▶ _What you need to do_
Go through the material and copy every line in which "title" appears.

• • • •

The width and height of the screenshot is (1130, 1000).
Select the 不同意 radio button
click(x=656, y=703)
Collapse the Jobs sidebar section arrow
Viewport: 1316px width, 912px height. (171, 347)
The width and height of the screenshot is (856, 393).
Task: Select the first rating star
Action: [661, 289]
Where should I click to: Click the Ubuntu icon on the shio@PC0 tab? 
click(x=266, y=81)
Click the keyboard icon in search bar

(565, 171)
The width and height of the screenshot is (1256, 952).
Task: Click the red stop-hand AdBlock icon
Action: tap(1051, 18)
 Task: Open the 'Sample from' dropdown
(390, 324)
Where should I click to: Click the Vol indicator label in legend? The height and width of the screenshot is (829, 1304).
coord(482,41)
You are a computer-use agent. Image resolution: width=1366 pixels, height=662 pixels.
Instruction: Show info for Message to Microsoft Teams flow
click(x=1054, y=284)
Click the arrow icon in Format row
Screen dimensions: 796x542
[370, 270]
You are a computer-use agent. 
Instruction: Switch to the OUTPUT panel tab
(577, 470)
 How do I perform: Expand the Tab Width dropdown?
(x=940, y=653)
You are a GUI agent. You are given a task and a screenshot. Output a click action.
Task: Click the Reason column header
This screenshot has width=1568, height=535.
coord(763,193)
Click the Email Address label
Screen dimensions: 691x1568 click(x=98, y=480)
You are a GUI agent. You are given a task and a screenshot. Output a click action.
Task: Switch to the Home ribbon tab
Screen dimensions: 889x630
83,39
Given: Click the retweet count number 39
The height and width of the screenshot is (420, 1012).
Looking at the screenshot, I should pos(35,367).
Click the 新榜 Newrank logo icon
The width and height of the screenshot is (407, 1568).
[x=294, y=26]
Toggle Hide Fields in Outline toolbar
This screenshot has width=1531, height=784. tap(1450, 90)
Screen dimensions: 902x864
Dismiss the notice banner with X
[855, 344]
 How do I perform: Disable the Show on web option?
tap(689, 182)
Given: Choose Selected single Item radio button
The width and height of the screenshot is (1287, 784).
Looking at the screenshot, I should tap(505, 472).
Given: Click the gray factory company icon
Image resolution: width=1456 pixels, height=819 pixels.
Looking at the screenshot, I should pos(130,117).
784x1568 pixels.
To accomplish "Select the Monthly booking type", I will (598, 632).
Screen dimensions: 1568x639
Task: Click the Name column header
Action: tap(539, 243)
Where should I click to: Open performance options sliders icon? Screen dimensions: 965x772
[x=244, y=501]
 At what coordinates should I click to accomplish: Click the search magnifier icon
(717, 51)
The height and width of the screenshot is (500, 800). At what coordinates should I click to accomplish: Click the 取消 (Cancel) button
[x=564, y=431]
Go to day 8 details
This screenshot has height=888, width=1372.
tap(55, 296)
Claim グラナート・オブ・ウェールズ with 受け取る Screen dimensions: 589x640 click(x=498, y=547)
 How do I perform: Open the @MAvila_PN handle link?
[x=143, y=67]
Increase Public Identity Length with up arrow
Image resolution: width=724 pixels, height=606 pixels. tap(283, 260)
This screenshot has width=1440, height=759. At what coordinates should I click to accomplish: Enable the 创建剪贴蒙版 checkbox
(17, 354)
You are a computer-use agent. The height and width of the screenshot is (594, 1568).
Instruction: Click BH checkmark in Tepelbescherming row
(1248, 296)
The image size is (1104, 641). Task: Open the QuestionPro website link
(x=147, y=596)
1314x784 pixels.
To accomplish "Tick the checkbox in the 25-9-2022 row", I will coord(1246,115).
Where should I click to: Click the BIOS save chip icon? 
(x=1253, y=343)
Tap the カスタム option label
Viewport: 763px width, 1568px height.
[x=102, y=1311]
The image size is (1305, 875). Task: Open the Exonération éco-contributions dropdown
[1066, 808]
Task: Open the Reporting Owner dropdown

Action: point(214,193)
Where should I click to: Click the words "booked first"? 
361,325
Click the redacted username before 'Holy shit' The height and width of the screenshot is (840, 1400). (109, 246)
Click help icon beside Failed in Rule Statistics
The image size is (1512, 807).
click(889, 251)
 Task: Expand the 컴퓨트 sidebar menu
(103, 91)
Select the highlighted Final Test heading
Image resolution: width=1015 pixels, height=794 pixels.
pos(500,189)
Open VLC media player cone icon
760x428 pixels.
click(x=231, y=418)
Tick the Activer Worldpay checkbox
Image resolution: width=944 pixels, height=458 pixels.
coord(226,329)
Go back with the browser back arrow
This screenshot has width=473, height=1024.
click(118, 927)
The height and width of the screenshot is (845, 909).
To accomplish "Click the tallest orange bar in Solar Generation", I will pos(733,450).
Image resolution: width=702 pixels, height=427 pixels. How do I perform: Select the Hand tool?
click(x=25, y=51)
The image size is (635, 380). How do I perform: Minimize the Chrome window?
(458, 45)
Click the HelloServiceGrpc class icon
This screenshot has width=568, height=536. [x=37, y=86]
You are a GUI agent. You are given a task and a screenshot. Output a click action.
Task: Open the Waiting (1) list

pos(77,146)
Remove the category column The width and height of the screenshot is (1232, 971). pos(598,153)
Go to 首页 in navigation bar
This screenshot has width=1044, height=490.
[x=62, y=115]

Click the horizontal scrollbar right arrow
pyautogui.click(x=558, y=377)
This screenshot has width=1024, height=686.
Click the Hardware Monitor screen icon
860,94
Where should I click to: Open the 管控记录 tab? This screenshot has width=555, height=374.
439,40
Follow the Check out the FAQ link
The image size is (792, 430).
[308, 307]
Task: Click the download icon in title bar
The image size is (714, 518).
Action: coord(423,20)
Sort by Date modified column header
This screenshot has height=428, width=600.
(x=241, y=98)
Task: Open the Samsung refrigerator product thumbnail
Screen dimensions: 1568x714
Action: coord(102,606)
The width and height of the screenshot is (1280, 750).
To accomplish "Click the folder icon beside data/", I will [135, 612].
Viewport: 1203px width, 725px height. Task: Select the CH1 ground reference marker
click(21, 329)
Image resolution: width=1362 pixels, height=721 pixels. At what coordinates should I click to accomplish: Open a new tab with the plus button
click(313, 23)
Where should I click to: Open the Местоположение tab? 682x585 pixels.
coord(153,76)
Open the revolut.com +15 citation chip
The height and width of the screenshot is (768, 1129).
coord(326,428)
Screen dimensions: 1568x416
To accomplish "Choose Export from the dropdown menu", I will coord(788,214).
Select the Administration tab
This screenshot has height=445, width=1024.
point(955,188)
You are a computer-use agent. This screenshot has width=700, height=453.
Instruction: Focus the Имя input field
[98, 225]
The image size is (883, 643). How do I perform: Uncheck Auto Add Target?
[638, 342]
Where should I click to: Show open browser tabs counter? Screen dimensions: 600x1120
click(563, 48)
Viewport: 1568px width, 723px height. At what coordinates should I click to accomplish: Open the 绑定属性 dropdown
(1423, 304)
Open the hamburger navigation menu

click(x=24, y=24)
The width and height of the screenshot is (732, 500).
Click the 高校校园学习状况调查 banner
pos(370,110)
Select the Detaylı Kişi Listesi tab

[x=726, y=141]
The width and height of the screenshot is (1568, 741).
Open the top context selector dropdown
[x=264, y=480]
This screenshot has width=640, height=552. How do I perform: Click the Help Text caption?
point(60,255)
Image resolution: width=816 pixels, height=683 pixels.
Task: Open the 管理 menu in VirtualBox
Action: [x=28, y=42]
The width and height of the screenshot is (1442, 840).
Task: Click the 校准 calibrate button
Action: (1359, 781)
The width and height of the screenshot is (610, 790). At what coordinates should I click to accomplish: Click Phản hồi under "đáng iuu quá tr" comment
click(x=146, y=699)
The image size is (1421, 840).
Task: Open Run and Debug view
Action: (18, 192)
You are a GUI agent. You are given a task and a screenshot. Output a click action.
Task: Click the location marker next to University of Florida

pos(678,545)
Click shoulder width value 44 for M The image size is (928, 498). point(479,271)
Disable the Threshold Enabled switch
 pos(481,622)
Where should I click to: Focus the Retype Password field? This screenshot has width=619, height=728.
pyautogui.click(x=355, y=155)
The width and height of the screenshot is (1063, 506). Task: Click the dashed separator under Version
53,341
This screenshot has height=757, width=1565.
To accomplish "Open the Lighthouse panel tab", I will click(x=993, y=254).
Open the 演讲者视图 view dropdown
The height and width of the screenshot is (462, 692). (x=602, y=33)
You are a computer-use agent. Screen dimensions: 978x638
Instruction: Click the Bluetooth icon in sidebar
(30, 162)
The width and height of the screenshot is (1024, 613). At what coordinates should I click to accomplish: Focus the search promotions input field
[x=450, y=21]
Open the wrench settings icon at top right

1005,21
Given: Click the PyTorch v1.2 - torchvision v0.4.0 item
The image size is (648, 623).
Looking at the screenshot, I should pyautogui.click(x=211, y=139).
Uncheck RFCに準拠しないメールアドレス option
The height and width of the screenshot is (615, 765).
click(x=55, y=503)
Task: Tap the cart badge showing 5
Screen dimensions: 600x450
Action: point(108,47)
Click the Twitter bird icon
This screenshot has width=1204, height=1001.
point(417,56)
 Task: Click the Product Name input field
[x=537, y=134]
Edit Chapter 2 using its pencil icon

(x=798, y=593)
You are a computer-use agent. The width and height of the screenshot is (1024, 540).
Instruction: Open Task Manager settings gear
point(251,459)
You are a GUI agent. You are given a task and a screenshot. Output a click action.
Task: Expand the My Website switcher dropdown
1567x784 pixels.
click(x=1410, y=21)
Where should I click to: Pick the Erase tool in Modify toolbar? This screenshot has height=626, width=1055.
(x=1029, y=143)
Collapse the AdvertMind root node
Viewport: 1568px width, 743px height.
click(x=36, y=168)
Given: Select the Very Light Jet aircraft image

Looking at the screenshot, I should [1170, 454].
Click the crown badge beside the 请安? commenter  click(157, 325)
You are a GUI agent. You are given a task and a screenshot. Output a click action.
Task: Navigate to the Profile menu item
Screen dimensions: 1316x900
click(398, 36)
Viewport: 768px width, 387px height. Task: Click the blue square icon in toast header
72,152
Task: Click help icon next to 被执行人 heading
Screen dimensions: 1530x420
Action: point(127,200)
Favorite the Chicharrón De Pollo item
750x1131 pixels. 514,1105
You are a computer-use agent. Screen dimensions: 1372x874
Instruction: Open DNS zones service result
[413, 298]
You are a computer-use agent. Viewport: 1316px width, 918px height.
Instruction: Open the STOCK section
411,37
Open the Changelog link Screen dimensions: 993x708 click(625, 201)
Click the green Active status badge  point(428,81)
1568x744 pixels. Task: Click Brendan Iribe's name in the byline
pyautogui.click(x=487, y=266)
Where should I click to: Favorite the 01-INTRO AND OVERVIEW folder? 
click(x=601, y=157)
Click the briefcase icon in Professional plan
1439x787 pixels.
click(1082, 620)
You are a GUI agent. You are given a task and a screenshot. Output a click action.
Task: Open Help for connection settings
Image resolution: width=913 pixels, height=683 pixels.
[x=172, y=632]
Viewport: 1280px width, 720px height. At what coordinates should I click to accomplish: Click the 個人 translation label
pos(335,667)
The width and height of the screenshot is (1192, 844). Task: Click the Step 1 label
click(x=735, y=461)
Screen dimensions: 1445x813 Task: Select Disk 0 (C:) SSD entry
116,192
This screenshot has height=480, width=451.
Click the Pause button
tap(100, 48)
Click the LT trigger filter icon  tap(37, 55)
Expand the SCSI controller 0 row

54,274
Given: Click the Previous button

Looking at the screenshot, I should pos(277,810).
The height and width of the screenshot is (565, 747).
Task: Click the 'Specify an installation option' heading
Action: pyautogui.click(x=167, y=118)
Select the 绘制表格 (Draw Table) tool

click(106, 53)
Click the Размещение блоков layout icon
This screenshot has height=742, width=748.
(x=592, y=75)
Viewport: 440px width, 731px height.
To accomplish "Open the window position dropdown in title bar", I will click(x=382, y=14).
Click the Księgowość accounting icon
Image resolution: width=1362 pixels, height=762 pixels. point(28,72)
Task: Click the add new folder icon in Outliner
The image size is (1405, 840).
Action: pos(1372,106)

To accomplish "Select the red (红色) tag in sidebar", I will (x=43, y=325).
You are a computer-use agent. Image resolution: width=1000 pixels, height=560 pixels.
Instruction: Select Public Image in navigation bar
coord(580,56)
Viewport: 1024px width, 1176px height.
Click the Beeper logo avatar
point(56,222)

• • • •

▶ _Reply to the exercise_
Task: Click the download icon in title bar
To accomplish "Open the window position dropdown in title bar", I will click(x=382, y=14).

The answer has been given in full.